### Data provided:
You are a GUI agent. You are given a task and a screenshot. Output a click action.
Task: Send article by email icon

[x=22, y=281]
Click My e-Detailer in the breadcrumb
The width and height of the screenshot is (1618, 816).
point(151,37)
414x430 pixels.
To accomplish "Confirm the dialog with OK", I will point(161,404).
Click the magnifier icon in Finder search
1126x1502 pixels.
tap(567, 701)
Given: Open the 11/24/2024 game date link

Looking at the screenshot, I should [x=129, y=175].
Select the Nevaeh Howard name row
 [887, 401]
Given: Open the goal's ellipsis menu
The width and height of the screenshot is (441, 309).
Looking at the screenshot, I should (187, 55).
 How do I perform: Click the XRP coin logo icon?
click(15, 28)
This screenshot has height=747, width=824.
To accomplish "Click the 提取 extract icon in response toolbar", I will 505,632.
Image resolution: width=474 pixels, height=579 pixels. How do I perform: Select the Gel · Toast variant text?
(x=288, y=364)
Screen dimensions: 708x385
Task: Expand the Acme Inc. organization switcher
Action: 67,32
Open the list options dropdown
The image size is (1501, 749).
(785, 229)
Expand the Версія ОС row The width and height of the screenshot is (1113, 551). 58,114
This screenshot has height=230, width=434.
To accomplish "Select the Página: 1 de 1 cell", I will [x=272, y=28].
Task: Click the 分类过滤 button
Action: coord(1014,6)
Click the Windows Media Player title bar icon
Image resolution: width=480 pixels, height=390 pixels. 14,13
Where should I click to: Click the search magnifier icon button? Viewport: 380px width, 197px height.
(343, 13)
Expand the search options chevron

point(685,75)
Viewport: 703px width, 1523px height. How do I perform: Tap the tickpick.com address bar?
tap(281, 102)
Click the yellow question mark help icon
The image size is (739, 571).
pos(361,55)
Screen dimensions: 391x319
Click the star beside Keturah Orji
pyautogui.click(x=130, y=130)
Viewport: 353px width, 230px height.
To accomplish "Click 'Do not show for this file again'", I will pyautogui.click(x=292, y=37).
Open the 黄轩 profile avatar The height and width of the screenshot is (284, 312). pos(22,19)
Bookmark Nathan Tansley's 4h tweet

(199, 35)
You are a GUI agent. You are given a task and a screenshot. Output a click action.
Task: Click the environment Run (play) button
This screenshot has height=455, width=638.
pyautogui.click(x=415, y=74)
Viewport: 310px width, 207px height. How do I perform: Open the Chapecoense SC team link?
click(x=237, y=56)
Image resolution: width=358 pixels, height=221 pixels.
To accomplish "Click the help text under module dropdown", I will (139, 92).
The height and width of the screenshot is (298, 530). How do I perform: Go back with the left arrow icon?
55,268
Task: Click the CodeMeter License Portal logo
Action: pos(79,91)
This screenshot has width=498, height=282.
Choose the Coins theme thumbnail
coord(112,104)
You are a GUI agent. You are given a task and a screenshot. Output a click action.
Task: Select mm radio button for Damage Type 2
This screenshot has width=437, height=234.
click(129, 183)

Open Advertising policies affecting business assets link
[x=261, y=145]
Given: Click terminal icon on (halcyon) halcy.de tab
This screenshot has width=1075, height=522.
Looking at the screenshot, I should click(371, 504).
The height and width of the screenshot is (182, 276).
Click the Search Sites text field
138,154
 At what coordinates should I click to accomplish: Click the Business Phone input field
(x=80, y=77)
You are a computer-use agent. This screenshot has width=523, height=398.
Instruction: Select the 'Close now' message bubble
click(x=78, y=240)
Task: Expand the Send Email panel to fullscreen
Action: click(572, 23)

### The exercise:
Return every row above word for word.

### Task result:
You are a GUI agent. You are given a task and a screenshot. Output a click action.
Task: Send article by email icon

[x=22, y=281]
Click My e-Detailer in the breadcrumb
The width and height of the screenshot is (1618, 816).
point(151,37)
414x430 pixels.
To accomplish "Confirm the dialog with OK", I will point(161,404).
Click the magnifier icon in Finder search
1126x1502 pixels.
tap(567, 701)
Given: Open the 11/24/2024 game date link

Looking at the screenshot, I should [x=129, y=175].
Select the Nevaeh Howard name row
 [887, 401]
Given: Open the goal's ellipsis menu
The width and height of the screenshot is (441, 309).
Looking at the screenshot, I should (187, 55).
 How do I perform: Click the XRP coin logo icon?
click(15, 28)
This screenshot has height=747, width=824.
To accomplish "Click the 提取 extract icon in response toolbar", I will 505,632.
Image resolution: width=474 pixels, height=579 pixels. How do I perform: Select the Gel · Toast variant text?
(x=288, y=364)
Screen dimensions: 708x385
Task: Expand the Acme Inc. organization switcher
Action: 67,32
Open the list options dropdown
The image size is (1501, 749).
(785, 229)
Expand the Версія ОС row The width and height of the screenshot is (1113, 551). 58,114
This screenshot has height=230, width=434.
To accomplish "Select the Página: 1 de 1 cell", I will [x=272, y=28].
Task: Click the 分类过滤 button
Action: coord(1014,6)
Click the Windows Media Player title bar icon
Image resolution: width=480 pixels, height=390 pixels. 14,13
Where should I click to: Click the search magnifier icon button? Viewport: 380px width, 197px height.
(343, 13)
Expand the search options chevron

point(685,75)
Viewport: 703px width, 1523px height. How do I perform: Tap the tickpick.com address bar?
tap(281, 102)
Click the yellow question mark help icon
The image size is (739, 571).
pos(361,55)
Screen dimensions: 391x319
Click the star beside Keturah Orji
pyautogui.click(x=130, y=130)
Viewport: 353px width, 230px height.
To accomplish "Click 'Do not show for this file again'", I will pyautogui.click(x=292, y=37).
Open the 黄轩 profile avatar The height and width of the screenshot is (284, 312). pos(22,19)
Bookmark Nathan Tansley's 4h tweet

(199, 35)
You are a GUI agent. You are given a task and a screenshot. Output a click action.
Task: Click the environment Run (play) button
This screenshot has height=455, width=638.
pyautogui.click(x=415, y=74)
Viewport: 310px width, 207px height. How do I perform: Open the Chapecoense SC team link?
click(x=237, y=56)
Image resolution: width=358 pixels, height=221 pixels.
To accomplish "Click the help text under module dropdown", I will (139, 92).
The height and width of the screenshot is (298, 530). How do I perform: Go back with the left arrow icon?
55,268
Task: Click the CodeMeter License Portal logo
Action: pos(79,91)
This screenshot has width=498, height=282.
Choose the Coins theme thumbnail
coord(112,104)
You are a GUI agent. You are given a task and a screenshot. Output a click action.
Task: Select mm radio button for Damage Type 2
This screenshot has width=437, height=234.
click(129, 183)

Open Advertising policies affecting business assets link
[x=261, y=145]
Given: Click terminal icon on (halcyon) halcy.de tab
This screenshot has width=1075, height=522.
Looking at the screenshot, I should click(371, 504).
The height and width of the screenshot is (182, 276).
Click the Search Sites text field
138,154
 At what coordinates should I click to accomplish: Click the Business Phone input field
(x=80, y=77)
You are a computer-use agent. This screenshot has width=523, height=398.
Instruction: Select the 'Close now' message bubble
click(x=78, y=240)
Task: Expand the Send Email panel to fullscreen
Action: click(572, 23)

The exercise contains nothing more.